→ Input data
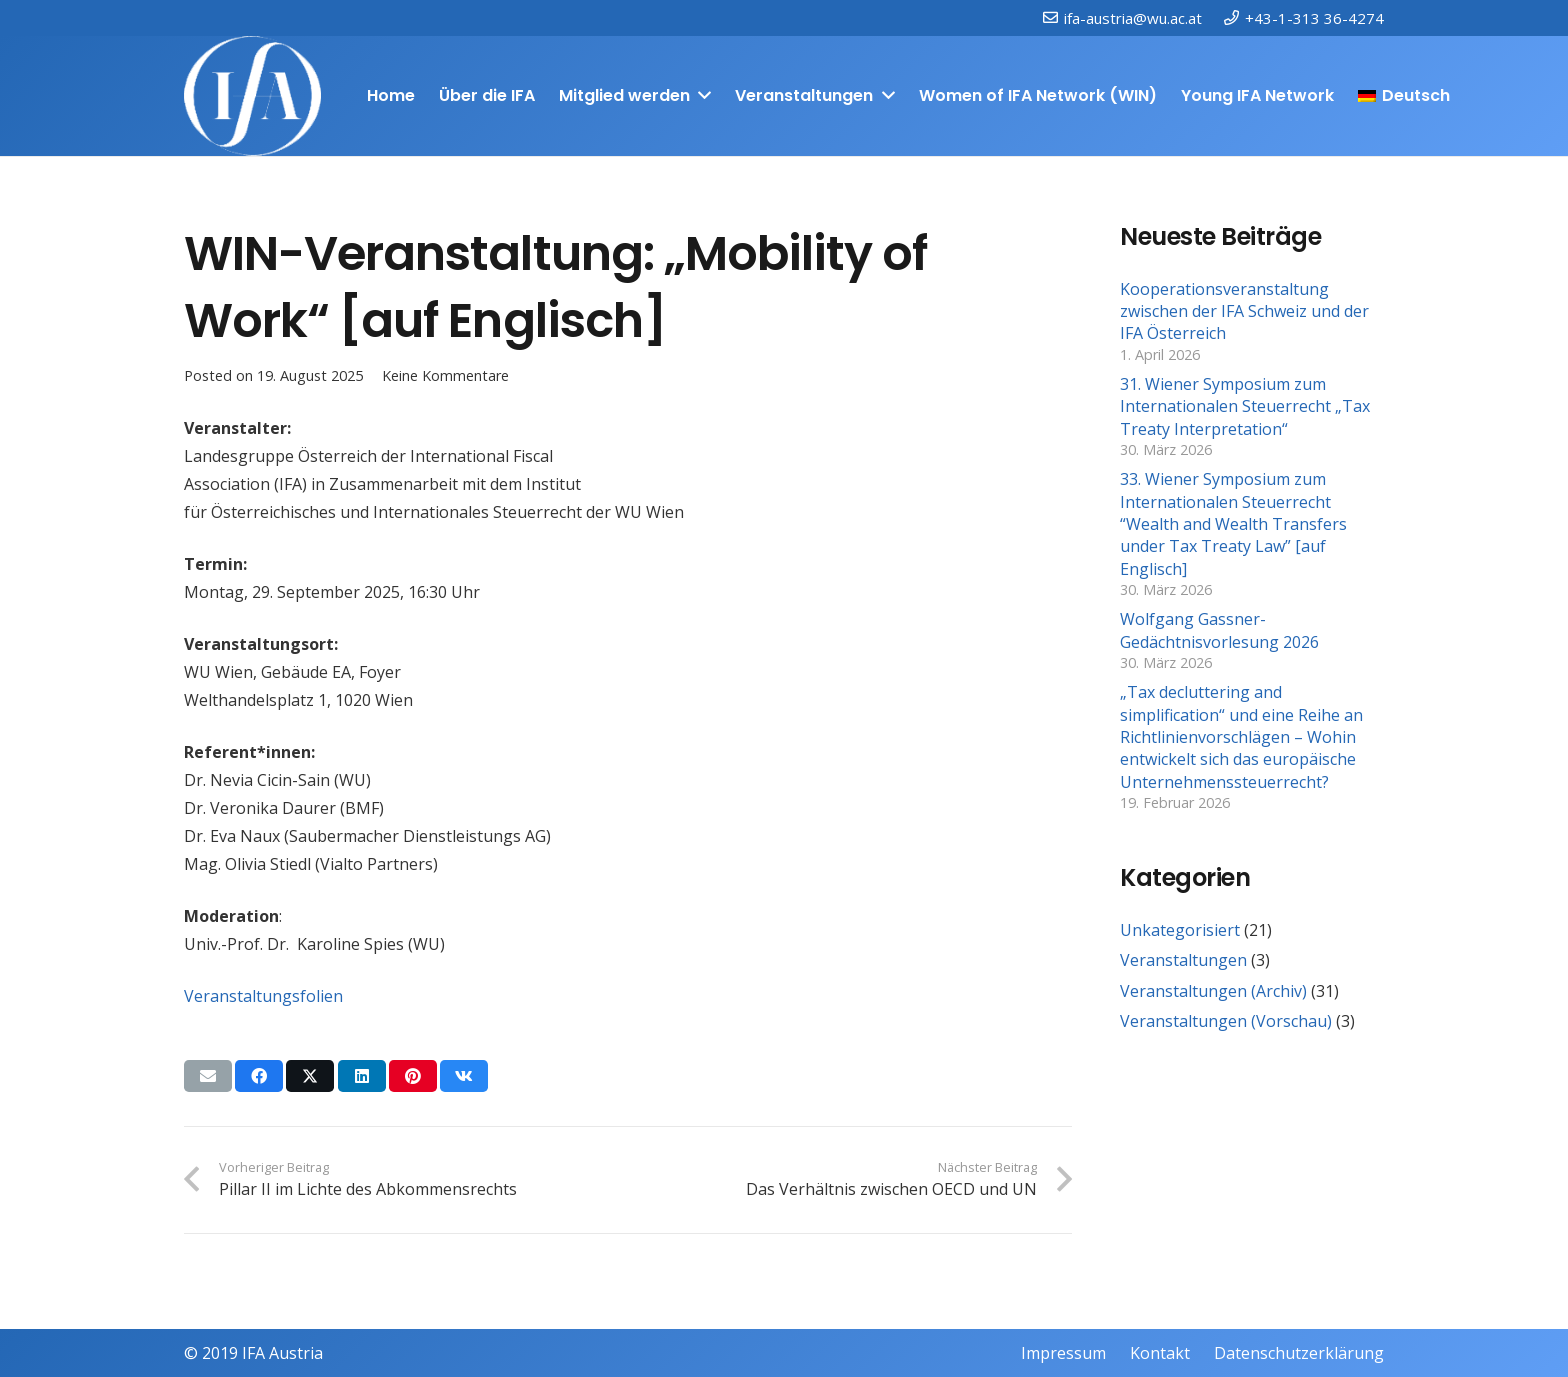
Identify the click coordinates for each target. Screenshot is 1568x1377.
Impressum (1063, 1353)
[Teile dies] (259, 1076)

* * *

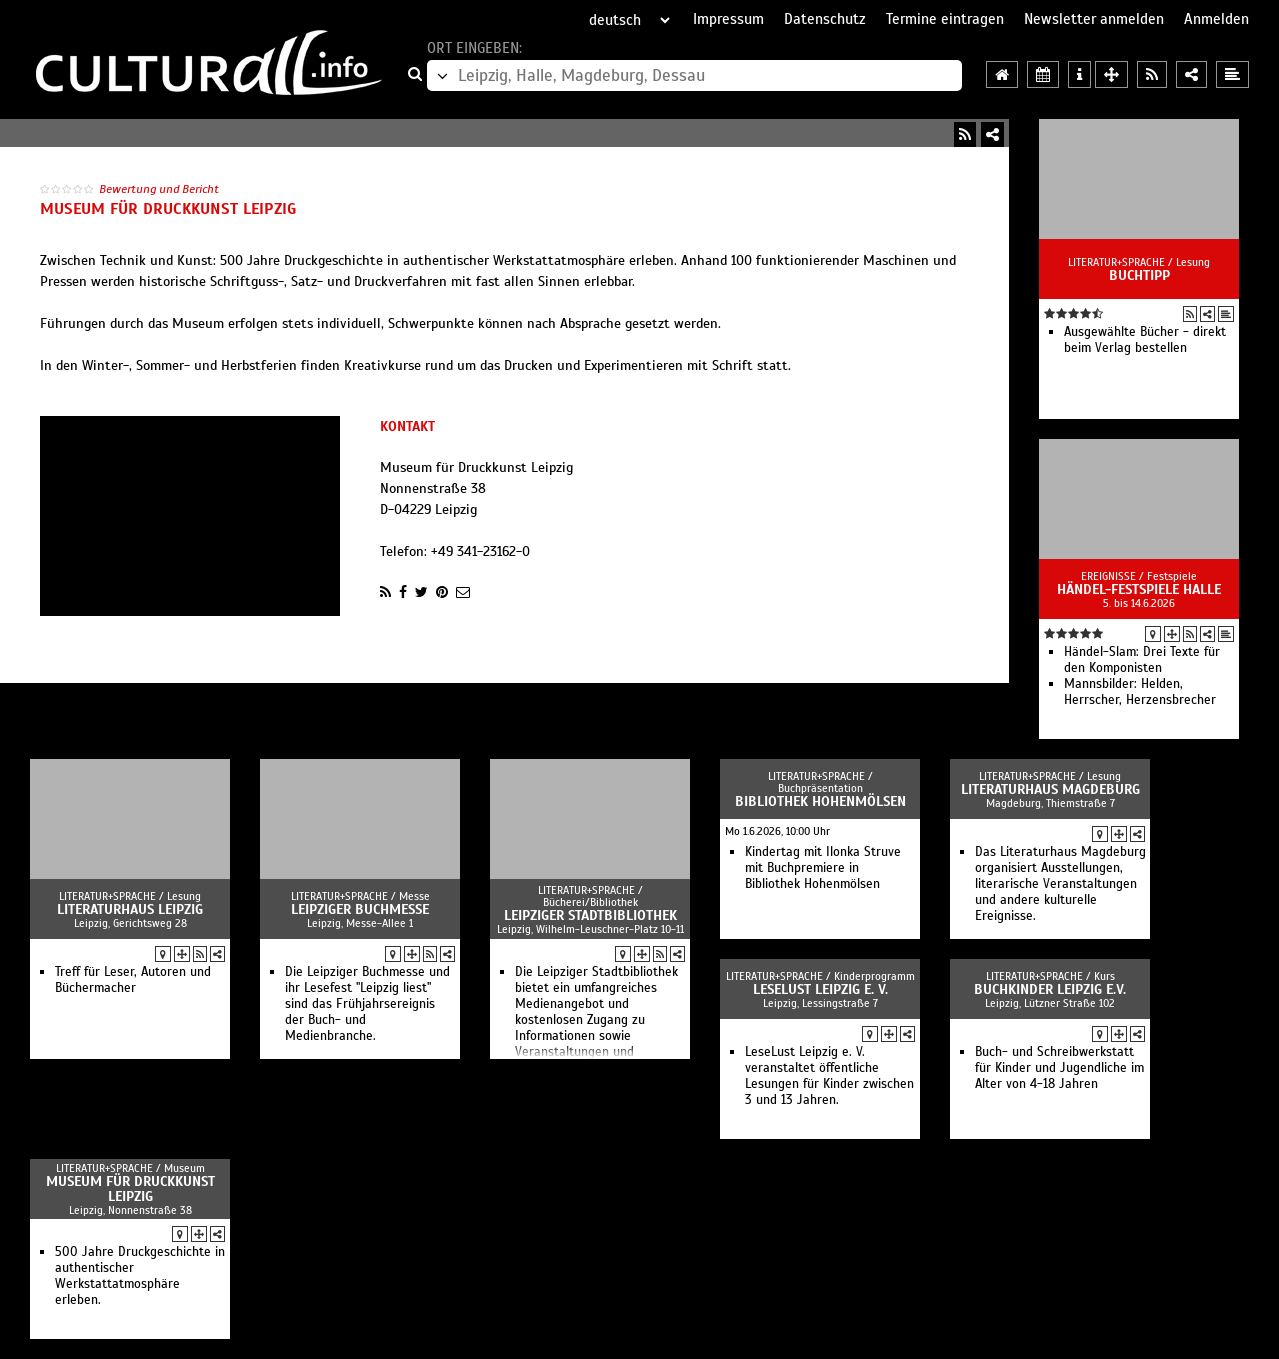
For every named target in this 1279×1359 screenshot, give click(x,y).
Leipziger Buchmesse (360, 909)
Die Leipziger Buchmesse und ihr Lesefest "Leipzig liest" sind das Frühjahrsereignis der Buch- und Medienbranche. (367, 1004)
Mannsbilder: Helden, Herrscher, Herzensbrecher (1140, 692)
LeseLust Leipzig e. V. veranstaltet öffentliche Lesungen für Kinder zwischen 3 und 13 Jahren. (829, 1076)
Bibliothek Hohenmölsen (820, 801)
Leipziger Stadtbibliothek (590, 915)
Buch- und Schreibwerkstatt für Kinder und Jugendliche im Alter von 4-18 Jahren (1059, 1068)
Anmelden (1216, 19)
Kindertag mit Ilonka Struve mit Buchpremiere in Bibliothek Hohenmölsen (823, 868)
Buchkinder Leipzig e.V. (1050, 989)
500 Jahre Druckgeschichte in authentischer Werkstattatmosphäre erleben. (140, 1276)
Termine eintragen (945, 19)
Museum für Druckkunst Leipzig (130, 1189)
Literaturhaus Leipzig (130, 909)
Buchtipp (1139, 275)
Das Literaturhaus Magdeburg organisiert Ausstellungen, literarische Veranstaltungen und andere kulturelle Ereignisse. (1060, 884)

==

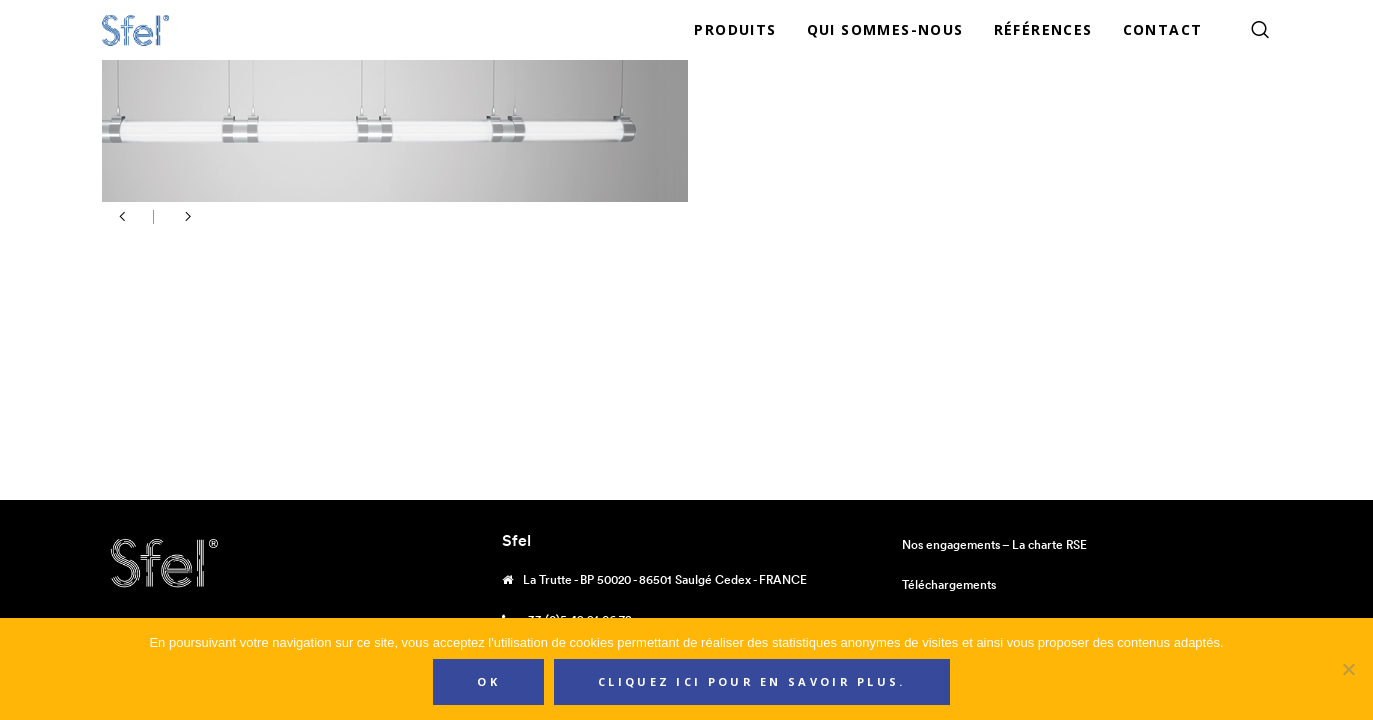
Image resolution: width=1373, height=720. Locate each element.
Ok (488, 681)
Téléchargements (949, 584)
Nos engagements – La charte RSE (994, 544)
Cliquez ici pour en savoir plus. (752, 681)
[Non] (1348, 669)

→ Directive
Copy out, unchanged, every line from the one containing "Kindertag mit Ilonka" through the one containing "Buchtipp (1139, 275)", including both of those lines.

→ Response to this exercise
Kindertag mit Ilonka Struve mit Buchpremiere in Bibliothek Hohenmölsen (823, 868)
Buchkinder Leipzig e.V. (1050, 989)
500 Jahre Druckgeschichte in authentischer Werkstattatmosphäre erleben. (140, 1276)
Termine eintragen (945, 19)
Museum für Druckkunst Leipzig (130, 1189)
Literaturhaus Leipzig (130, 909)
Buchtipp (1139, 275)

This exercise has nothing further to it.